A liability is defined by the following characteristics:
Any type of borrowing from persons or banks for improving a business or personal income that is payable during short or long time;
A duty or responsibility to others that entails settlement by future transfer or use of assets, provision of services, or other transaction yielding an economic benefit, at a specified or determinable date, on occurrence of a specified event, or on demand;
A duty or responsibility that obligates the entity to another, leaving it little or no discretion to avoid settlement; and,
A transaction or event obligating the entity that has already occurred
Liabilities in financial accounting need not be legally enforceable; but can be based on equitable obligations or constructive obligations. An equitable obligation is a duty based on ethical or moral considerations. A constructive obligation is an obligation that is implied by a set of circumstances in a particular situation, as opposed to a contractually based obligation.
Probably the most accepted accounting definition of liability is the one used by the International Accounting Standards Board (IASB). The following is a quotation from IFRS Framework:
A liability is a present obligation of the enterprise arising from past events, the settlement of which is expected to result in an outflow from the enterprise of resources embodying economic benefits
Regulations as to the recognition of liabilities are different all over the world, but are roughly similar to those of the IASB.

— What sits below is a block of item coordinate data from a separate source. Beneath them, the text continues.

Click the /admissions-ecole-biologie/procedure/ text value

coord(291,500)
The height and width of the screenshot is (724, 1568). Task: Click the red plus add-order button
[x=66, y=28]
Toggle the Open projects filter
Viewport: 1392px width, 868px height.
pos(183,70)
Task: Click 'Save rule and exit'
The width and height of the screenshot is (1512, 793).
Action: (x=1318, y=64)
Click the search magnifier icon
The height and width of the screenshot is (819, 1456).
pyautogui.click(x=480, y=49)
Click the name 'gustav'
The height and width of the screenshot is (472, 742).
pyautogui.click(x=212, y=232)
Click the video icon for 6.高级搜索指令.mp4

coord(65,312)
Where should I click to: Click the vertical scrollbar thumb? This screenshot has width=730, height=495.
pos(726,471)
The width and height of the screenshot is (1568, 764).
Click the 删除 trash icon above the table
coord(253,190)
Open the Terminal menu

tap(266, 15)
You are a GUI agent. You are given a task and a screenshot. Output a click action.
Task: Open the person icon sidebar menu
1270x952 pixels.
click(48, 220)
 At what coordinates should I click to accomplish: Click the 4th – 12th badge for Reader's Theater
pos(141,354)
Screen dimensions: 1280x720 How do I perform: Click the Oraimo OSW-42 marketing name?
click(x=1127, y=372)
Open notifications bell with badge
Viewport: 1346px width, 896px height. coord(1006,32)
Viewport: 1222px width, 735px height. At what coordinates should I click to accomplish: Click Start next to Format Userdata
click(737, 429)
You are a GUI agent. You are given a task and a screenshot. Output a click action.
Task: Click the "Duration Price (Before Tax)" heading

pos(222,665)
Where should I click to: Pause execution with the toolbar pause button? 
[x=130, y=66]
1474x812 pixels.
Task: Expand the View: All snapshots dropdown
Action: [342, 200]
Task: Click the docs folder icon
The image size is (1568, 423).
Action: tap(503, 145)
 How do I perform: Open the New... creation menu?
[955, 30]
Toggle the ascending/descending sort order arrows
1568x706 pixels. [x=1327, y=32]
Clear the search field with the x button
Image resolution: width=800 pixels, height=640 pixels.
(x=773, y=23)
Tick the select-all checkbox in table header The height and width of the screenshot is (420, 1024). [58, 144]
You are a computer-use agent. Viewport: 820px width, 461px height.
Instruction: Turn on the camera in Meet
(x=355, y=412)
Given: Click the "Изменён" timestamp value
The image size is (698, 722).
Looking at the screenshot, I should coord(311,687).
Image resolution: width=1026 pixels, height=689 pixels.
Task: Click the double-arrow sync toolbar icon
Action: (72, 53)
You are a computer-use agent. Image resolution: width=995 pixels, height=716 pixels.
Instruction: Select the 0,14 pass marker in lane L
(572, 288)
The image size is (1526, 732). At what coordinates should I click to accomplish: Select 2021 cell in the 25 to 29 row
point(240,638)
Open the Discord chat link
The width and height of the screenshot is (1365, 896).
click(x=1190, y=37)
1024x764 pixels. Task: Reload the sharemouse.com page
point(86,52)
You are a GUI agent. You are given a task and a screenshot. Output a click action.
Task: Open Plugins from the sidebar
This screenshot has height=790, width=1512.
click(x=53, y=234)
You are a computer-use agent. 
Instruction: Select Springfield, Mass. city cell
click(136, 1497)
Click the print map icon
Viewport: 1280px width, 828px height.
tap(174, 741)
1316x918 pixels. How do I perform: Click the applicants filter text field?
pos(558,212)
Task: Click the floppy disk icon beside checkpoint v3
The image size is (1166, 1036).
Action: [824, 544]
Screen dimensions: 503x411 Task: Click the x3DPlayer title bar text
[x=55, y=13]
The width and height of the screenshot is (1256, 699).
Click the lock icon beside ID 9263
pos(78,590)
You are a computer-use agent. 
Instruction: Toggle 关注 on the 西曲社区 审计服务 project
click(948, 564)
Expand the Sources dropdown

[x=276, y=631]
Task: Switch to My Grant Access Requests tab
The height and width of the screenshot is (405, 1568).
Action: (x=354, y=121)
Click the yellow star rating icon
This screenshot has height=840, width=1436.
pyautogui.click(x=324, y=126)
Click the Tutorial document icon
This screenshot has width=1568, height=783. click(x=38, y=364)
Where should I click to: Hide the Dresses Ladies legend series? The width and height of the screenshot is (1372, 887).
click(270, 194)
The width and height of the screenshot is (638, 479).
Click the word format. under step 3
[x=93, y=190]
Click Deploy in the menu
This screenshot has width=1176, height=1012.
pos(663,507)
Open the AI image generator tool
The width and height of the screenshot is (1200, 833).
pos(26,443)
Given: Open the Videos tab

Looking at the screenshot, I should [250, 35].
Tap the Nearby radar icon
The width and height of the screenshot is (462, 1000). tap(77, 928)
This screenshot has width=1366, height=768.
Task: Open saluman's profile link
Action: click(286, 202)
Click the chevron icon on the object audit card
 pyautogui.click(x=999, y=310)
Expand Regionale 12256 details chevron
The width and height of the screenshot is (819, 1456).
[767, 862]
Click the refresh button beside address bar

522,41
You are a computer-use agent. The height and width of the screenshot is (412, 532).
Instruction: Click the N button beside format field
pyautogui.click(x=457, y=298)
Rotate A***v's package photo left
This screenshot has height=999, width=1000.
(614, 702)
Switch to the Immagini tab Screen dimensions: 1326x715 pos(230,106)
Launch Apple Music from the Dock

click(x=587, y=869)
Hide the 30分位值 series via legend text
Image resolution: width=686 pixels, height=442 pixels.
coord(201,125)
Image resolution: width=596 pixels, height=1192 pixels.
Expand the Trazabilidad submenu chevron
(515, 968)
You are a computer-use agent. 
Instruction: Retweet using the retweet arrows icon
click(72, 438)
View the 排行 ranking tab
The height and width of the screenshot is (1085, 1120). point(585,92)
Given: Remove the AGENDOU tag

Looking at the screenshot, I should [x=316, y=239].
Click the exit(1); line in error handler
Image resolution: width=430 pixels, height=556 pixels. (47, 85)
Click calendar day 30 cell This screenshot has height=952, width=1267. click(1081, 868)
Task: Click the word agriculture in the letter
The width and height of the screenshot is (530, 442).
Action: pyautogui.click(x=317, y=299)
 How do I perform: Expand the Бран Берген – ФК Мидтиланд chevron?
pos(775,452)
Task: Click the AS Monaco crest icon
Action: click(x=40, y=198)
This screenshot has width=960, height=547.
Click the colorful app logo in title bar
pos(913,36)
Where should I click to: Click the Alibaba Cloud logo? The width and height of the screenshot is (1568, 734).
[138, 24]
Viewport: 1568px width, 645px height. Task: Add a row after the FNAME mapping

Examples of types of liabilities include: money owing on a loan, money owing on a mortgage, or an IOU.
When a company deposits cash with a bank, the bank records a liability on its balance sheet, representing the obligation to repay the depositor, usually on demand. Simultaneously, in accordance with the double-entry principle, the bank records the cash, itself, as an asset. The company, on the other hand, upon depositing the cash with the bank, records a decrease in its cash and a corresponding increase in its bank deposits (an asset).